在〈簡介 WebFlux〉中,曾經引用 Spring 官方網站的技術堆疊示意圖,其中看到在 Reactive Stack 中,Spring Security 提供了 Reactive 的版本,想在 WebFlux 使用 Security Reactive 的話,除了使用 Reactive Web 的 Starter 之外,還要加上 Security 的 Starter。
預設只要有 Security 的話,就會啟用頁面防護,與〈Security 設置〉中談到的一樣,預設的使用者名稱為 user,密碼為隨機產生,可以自行設置在 application.properties 中設定使用者名稱與密碼。
如果要設定特定頁面防護,可以透過 ServerHttpSecurity,這是個類似 HttpSecurity 的物件,你可以透過它設定防護條件,然後建立一個 SecurityWebFilterChain:
@Bean
public SecurityWebFilterChain securitygWebFilterChain(ServerHttpSecurity http) {
return http
.authorizeExchange()
.pathMatchers("/member.html").hasRole("MEMBER")
.pathMatchers("/admin.html").hasRole("ADMIN")
.anyExchange().permitAll()
.and()
.formLogin()
.and().build();
}
在上面的設定中,請求 member.html、admin.html 會需要驗證,角色各必須是 MEMBER、ADMIN,其他頁面則不需要防護,從 SecurityWebFilterChain 可以看到,Reactive 版本的 Security 基本上也是由過濾器來處理,不過並不是 Servlet API 的 Filter,而是 Spring 本身的 org.springframework.web.server.WebFilter。
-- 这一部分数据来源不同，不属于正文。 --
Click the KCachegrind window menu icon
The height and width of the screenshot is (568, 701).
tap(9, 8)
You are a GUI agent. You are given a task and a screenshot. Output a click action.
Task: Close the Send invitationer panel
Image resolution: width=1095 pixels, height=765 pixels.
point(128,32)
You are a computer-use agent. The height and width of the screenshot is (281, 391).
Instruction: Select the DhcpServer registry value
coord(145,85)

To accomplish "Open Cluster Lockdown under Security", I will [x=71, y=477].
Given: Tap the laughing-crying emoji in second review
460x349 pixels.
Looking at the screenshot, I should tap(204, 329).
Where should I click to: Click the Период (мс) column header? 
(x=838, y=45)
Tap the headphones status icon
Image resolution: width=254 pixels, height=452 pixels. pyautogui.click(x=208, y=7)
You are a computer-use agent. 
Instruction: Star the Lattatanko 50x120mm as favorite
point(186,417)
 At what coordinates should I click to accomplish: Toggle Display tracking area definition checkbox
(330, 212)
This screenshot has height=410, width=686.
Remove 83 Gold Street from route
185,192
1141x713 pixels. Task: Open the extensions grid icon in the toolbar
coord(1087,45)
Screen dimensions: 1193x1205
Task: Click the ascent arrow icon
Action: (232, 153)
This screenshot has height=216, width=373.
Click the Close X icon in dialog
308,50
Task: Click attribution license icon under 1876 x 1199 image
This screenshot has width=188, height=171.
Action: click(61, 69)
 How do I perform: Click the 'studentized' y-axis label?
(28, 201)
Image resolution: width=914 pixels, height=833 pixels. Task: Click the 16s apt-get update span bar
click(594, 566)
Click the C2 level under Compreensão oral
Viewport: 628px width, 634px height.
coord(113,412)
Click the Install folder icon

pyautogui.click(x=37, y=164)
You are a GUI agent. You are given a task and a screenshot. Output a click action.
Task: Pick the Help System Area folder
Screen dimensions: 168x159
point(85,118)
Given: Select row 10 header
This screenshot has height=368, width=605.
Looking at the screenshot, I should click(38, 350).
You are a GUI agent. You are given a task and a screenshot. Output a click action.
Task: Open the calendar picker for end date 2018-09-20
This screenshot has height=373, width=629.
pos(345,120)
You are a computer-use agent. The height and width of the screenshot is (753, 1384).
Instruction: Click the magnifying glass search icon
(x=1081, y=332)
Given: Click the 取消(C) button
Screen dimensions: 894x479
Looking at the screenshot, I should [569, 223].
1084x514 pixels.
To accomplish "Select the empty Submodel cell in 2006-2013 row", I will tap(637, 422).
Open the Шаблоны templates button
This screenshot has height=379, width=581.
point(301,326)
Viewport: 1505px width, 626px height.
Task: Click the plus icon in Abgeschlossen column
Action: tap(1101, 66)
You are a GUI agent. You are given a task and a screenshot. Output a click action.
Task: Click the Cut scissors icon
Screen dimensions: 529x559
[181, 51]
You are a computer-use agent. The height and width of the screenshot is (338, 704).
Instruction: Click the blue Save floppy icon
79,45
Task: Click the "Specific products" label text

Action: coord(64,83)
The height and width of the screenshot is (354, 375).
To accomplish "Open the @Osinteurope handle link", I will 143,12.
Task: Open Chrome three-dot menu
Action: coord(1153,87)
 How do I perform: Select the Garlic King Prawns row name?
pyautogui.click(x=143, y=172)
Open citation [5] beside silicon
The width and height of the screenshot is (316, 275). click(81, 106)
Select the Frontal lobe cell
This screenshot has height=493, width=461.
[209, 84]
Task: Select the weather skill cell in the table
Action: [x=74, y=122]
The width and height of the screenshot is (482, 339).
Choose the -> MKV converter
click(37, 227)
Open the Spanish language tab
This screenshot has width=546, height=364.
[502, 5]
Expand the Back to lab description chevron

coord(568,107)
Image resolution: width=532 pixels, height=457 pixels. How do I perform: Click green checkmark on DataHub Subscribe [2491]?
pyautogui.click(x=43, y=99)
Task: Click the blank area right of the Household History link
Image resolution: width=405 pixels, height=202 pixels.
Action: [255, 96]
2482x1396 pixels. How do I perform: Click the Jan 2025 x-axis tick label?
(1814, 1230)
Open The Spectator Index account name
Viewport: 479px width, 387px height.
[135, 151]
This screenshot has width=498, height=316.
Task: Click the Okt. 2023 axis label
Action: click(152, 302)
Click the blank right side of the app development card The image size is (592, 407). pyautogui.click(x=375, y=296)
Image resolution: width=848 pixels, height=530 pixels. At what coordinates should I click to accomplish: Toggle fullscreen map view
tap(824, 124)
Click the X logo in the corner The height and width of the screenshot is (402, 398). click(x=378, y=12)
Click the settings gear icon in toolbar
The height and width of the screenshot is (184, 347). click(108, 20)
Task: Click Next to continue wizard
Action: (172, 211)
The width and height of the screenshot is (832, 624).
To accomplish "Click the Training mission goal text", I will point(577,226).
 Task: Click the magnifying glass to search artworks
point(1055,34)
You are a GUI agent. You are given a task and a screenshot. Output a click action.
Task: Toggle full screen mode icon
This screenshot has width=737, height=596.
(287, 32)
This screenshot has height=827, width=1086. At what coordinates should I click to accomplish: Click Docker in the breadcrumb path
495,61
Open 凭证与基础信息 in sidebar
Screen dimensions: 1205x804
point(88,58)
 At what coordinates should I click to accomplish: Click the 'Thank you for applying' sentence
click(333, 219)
若要設置使用者、密碼、角色資訊呢?在〈UserDetailsService〉談過,可以自訂 UserDetailsService 來自訂如何取得 UserDetails,以進一步供做驗證時使用,在 Reactive 版本的 Security 中,則是透過實作 ReactiveUserDetailsService 來處理。例如:
@Bean
public ReactiveUserDetailsService userDetailsService(PasswordEncoder passwordEncoder) {
UserDetails admin = User
.withUsername("admin")
.password(passwordEncoder.encode("admin12345678"))
.roles("ADMIN", "MEMBER")
.build();
UserDetails caterpillar = User
.withUsername("caterpillar")
.password(passwordEncoder.encode("12345678"))
.roles("MEMBER")
.build();
return new MapReactiveUserDetailsService(admin, caterpillar);
}
MapReactiveUserDetailsService 是個 ReactiveUserDetailsService 的實作類別,建構時可以指定多個 UserDetails 實例,在這邊借由它來實現一個記憶體中的驗證資料來源,為了提供 PasswordEncoder 實作,別忘了加上:
@Bean
public PasswordEncoder passwordEncoder() {
return new BCryptPasswordEncoder();
}
當然,你也可以實現一個 ReactiveUserDetailsService,從資料庫中取得 UserDetails,資料庫在 Reactive 的支援上,之後的文件再來討論。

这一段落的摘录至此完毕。